◆ **Text passage**:
────────

State ex rel. Trust Co. v. Melton
Decision Date | 22 May 1907 |
Parties | STATE ex rel. TRUST CO. v. MELTON, Sheriff, et al. |
Court | West Virginia Supreme Court |
Submitted April 23, 1907.
Syllabus by the Court.
A sheriff or collector of state, county, and district taxes having in his hands money belonging to the general county fund of his county, is bound to receive, from a taxpayer, in payment of all of his state, county, and district taxes county orders, drawn pursuant to law, if owned by such taxpayer and by him tendered for payment thereof, and mandamus lies to compel such acceptance of the same.
That the orders tendered were drawn in a fiscal year prior to that for which the taxes are due, and made payable out of the funds of such previous year, constitutes no ground for refusal to accept them in payment of the taxes.
County orders are assignable, subject to a right, in the sheriff or collector, to deduct any taxes due from the payee thereof.
Such orders are payable by the sheriff or treasurer on demand, and in the order of their presentation for payment, when payment is insisted upon.
The estimate made by a county court, in accordance with the requirements of section 29 of chapter 39 of the Code of 1899 [section 1231, Code 1906], does not constitute a rule for the guidance of the sheriff or treasurer in his disbursements of county levies.
Such estimate does not effectuate appropriations of the levy based upon it, or an apportionment thereof, to or among the several purposes therein specified.
After having appropriated all the funds in the hands of the sheriff or treasurer by the drawing of orders thereon, the county court cannot vary the rule or order of payment of the orders so as to favor the holders of certain orders, to the detriment of the holders of others. Nor can it prevent the payment of outstanding orders, to the end that salaries and other necessary current charges against the treasury, not yet due, may have preference on becoming due and payable.
Discretionary power to refuse the writ of mandamus will not be exercised in a case in which the legal right is clear, substantial, and fruitful in benefits, and the plaintiff has done nothing out of which an equitable estoppel or defense in the nature of one can arise.
Error to Circuit Court, Kanawha County.
Application by the state, on the relation of the Kanawha Banking & Trust Company, for writ of mandamus to John J. Melton, sheriff, and others. From an order granting a writ, defendant brings error. Affirmed.
Linn Byrne & Linn, S. B. Avis, and Daniel Dawson, for plaintiff in error.
Price, Smith, Spilman & Clay, for defendants in error.

────────

◆ **Jobs**:
1) Give the passage of the Melton decision from "Such orders are" to "of county levies." again, switching "treasurer" to "collector".
2) Does each statement below agree with the Melton decision? Answer yes or no for each, and quote the words that settle it.
(a) The case came up on error from the Circuit Court of Kanawha County.
(b) County orders cannot be assigned.
(c) The case was submitted on May 22, 1907.

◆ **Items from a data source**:
────────

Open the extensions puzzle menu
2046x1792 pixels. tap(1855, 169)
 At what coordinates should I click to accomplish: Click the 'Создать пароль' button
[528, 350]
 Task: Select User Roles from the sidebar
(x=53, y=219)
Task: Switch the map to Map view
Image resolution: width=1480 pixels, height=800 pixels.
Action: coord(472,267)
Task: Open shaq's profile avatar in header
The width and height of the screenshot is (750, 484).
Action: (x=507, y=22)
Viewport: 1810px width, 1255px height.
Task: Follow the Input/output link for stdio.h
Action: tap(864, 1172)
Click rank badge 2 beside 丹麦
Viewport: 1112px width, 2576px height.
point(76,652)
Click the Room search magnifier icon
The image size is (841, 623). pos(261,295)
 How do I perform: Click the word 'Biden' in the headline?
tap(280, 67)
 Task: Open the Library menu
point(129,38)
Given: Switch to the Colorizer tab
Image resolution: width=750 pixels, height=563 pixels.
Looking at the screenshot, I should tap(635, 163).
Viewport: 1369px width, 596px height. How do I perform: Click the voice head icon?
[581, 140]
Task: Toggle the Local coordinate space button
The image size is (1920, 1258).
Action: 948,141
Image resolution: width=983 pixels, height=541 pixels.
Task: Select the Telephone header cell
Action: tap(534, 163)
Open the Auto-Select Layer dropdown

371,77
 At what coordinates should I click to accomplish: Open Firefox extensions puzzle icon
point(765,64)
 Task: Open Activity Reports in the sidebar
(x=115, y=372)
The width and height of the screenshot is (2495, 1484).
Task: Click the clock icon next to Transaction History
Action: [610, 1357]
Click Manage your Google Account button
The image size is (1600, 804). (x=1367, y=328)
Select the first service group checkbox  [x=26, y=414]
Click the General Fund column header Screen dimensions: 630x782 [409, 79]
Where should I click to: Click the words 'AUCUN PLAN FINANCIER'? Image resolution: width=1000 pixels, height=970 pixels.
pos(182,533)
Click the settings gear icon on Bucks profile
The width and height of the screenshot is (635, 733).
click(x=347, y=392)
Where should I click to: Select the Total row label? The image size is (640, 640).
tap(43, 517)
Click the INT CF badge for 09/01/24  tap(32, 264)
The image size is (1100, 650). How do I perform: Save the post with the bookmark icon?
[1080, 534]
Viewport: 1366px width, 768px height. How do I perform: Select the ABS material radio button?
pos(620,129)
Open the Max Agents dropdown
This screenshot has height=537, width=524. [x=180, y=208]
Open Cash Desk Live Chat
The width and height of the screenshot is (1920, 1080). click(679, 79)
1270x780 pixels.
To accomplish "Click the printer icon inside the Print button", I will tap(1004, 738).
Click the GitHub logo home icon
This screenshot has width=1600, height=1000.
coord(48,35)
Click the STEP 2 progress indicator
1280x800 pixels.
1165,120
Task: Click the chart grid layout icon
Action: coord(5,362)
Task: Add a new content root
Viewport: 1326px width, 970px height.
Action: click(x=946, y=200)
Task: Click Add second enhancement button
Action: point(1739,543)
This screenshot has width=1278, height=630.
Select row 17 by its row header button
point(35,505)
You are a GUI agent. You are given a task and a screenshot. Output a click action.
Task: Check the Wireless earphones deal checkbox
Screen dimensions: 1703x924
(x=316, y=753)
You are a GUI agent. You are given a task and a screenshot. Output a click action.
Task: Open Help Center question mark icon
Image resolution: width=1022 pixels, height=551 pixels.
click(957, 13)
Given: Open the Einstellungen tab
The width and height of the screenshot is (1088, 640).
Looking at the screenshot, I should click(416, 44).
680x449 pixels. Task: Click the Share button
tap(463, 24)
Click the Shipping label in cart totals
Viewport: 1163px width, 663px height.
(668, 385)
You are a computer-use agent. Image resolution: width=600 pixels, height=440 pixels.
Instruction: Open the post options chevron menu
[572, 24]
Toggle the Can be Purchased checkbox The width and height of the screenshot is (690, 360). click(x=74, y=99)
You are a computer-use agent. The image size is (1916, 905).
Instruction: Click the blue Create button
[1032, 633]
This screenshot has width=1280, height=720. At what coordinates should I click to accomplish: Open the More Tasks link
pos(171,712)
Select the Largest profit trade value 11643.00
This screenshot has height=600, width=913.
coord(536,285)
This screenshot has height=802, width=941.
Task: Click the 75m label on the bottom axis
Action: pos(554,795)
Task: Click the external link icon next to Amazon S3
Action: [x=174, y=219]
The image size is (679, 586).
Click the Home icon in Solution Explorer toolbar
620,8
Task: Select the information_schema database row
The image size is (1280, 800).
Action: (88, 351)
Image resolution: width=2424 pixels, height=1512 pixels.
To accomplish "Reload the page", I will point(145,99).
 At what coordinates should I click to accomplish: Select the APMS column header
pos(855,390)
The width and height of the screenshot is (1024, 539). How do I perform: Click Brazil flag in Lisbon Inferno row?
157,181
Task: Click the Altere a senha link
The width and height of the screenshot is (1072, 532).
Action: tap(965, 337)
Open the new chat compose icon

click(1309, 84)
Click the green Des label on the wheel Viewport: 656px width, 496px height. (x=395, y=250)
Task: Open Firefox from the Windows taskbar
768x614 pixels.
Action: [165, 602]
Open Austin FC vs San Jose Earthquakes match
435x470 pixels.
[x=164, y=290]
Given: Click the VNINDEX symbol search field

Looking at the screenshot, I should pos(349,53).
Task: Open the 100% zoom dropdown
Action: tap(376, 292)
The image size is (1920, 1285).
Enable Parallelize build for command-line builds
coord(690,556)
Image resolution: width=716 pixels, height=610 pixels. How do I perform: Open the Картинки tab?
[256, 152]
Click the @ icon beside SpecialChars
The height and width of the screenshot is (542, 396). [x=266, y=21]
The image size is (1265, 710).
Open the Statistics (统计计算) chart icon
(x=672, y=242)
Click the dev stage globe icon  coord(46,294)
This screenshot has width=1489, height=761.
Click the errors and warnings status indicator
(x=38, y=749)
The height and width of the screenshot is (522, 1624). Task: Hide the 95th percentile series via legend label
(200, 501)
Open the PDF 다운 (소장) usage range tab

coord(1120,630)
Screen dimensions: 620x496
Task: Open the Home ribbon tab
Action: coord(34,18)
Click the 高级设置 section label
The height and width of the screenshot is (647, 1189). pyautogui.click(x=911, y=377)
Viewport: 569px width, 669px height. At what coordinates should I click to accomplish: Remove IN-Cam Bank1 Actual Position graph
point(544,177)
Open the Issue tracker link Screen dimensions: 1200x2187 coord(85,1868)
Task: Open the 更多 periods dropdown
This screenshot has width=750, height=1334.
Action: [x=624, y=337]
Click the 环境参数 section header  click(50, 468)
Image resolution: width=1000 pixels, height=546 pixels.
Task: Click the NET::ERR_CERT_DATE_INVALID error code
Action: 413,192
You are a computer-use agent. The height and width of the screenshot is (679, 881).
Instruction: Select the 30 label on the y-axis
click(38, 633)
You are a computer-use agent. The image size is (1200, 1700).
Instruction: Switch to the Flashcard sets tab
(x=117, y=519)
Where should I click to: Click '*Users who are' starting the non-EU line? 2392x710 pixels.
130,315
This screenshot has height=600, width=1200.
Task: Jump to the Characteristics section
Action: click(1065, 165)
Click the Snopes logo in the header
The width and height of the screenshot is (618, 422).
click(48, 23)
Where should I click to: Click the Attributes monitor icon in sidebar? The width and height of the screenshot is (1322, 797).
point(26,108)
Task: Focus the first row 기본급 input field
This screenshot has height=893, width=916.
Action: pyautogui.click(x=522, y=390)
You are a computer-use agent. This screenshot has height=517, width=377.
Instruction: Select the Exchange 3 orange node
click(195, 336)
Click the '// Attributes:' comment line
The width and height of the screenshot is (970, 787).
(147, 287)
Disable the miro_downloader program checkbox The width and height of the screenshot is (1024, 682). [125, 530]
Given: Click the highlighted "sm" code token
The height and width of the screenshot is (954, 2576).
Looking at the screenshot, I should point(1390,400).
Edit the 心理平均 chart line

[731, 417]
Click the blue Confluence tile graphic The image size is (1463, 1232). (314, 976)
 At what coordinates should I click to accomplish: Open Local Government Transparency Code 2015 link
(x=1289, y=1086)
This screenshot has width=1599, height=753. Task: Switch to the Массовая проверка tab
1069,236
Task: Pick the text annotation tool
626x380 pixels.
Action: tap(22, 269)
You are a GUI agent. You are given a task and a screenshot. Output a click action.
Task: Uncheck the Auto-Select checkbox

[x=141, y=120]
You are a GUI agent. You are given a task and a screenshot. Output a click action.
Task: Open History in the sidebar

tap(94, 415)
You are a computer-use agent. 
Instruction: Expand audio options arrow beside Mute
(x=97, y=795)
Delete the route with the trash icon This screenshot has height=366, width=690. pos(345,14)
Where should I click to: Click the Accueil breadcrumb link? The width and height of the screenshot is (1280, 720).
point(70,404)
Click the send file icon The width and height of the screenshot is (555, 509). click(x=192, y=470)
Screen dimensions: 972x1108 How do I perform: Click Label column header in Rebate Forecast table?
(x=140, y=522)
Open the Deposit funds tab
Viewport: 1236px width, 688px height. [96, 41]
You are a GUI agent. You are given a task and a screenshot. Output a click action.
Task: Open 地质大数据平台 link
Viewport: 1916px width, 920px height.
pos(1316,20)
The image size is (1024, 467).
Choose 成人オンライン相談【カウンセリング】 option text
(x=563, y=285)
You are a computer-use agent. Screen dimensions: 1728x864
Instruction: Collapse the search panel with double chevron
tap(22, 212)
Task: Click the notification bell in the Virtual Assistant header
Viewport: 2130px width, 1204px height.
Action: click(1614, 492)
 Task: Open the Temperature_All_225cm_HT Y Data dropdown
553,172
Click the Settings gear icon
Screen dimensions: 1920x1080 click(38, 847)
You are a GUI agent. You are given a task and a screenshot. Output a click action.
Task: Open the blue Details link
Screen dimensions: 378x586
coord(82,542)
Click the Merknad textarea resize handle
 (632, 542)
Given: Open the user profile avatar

────────

◆ **Solutions per task**:
1)
Such orders are payable by the sheriff or collector on demand, and in the order of their presentation for payment, when payment is insisted upon.
The estimate made by a county court, in accordance with the requirements of section 29 of chapter 39 of the Code of 1899 [section 1231, Code 1906], does not constitute a rule for the guidance of the sheriff or collector in his disbursements of county levies.

2)
(a) Yes: "Error to Circuit Court, Kanawha County."
(b) No: "County orders are assignable, subject to a right, in the sheriff or collector, to deduct any taxes due from the payee thereof."
(c) No: "Submitted April 23, 1907."